Wednesday, November 21, 2007

Getting Ready to Give Thanks


Tomorrow is Thanksgiving. It's always been my favorite holiday.

When I was younger it was the holiday we spent with my mother's sister and her family. Whether we traveled to Manchester, New Hampshire to spend the day at Aunt Nat and Uncle George's home with cousins Melissa and Peter and their dog Pearl, or they all came to our place in Wakefield, there was nothing as wonderful as that day together.

Over the years that tradition slipped away. Nat and George are together in heaven (I assume), having died on the same day, ten years apart. Now Melissa hosts the holiday for her husband's family, and Peter and his wife Laura make the journey from Hartford back to Manchester. We'll see them on Friday for turkey sandwiches before they head home.

We had what was undoubtedly one of our best Thanksgivings 13 years ago tomorrow. Two things happened that made it a spectacular day.

My father had been given the good news that he'd beaten the lung cancer he'd been diagnosed with earlier that summer.

Dave survived a midnight car crash—he was hit broad-side by a car load of drunks, pushed through an intersection, up an incline and through a fence, and into a parking lot. The EMTs who responded assumed from the look of the wreckage that Dave was a dead man. He refused the ambulance ride to the hospital. He woke me with blood on his face, I woke PJ, and we spent the evening in the emergency room.

So there we sat on Thanksgiving, feeling blessed by whatever force it was that was out there handing out the good stuff. Dave was suffering in pain but we were grateful he was not just alive, but able to sit in the same room and enjoy our Thanksgiving meal.

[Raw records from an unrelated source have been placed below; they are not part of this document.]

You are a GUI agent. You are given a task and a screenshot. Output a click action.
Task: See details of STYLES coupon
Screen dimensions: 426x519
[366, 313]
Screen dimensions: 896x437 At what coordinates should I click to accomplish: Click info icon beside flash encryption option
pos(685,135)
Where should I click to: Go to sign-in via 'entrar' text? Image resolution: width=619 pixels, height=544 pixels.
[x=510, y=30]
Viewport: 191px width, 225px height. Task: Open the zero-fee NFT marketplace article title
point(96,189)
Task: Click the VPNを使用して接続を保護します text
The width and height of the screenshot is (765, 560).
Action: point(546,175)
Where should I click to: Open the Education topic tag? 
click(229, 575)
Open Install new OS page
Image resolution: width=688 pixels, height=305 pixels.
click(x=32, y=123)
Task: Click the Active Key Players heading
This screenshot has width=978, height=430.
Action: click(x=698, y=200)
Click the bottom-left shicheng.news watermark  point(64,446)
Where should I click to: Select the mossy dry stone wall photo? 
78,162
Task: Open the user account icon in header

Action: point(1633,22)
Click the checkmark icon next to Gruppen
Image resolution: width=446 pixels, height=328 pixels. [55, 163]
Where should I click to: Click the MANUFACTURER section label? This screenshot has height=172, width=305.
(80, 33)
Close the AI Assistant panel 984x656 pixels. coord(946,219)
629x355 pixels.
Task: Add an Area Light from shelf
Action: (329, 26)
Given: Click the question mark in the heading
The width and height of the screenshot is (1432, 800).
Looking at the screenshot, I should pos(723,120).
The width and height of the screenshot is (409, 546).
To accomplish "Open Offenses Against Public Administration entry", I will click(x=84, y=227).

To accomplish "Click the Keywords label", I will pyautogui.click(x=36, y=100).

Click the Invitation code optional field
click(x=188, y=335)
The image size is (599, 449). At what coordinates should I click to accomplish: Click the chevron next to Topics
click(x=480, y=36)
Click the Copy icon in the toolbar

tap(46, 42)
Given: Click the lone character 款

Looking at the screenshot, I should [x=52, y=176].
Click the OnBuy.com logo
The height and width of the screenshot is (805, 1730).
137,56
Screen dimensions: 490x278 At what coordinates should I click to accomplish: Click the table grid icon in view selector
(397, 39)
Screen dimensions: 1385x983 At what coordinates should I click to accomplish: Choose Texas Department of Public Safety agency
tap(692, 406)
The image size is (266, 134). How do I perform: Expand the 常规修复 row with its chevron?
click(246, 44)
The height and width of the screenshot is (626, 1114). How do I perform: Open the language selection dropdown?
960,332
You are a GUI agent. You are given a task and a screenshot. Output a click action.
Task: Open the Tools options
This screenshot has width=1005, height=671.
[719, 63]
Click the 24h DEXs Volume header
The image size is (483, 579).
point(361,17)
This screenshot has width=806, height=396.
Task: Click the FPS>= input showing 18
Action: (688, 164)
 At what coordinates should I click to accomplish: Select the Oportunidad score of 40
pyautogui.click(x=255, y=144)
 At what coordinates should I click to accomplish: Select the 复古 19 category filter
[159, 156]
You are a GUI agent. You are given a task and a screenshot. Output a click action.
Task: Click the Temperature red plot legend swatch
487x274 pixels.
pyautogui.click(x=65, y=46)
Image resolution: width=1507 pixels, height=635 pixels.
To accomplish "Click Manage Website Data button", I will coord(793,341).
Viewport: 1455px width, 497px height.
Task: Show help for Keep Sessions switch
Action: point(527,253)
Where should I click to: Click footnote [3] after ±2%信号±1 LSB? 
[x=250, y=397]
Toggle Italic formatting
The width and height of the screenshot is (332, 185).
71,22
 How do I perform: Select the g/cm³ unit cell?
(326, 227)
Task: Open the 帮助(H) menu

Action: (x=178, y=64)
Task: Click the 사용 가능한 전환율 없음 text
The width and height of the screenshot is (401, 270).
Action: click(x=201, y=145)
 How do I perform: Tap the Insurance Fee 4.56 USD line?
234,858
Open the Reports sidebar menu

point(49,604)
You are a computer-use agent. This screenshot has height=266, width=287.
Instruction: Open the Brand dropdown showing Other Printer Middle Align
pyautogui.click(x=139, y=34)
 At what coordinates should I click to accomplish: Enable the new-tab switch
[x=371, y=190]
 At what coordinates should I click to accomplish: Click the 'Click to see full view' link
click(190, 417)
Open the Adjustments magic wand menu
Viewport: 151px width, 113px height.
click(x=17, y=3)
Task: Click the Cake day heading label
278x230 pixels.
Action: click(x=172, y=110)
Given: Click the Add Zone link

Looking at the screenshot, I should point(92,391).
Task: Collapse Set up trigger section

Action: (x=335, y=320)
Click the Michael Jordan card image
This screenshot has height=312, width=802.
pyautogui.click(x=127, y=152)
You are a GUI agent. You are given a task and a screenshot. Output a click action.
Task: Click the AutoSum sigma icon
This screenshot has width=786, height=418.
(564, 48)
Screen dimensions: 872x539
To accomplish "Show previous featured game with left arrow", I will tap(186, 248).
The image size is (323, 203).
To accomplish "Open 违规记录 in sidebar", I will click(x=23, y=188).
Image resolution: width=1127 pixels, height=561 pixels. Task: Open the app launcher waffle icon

And my father? We were high on excitement. He'd mastered the beast and would be with us for a long time to come. He'd see his grandchildren give him great-grandchildren.

But that wasn't to be. My Dad died in early January, not even two months from that wonderful day when the world was bright and we had so many expectations about so many tomorrows.

There were so many things we never got to talk about. Hopefully when all was finally said, we said the things that were really important.

So, tomorrow is Thanksgiving. We have a lot to be thankful for, I know. I just don't feel comfortable about it all this year. Frankly, I'm scared we could find ourselves in the same kind of place we were in 13 years ago—filled with false hope and expectations of things that won't come to be.

It's pessimistic as hell, I know. I'll be scolded by some for all of this, but it's honestly how I feel.

Let tomorrow come, and let it roll along. We'll hold hands, give thanks, tip our glasses to one another and to the sky, and try to be grateful for all that we have.



1 comment:

Jan G said...

Amen Penny and may you savor each moment today with your loved ones, as we all should.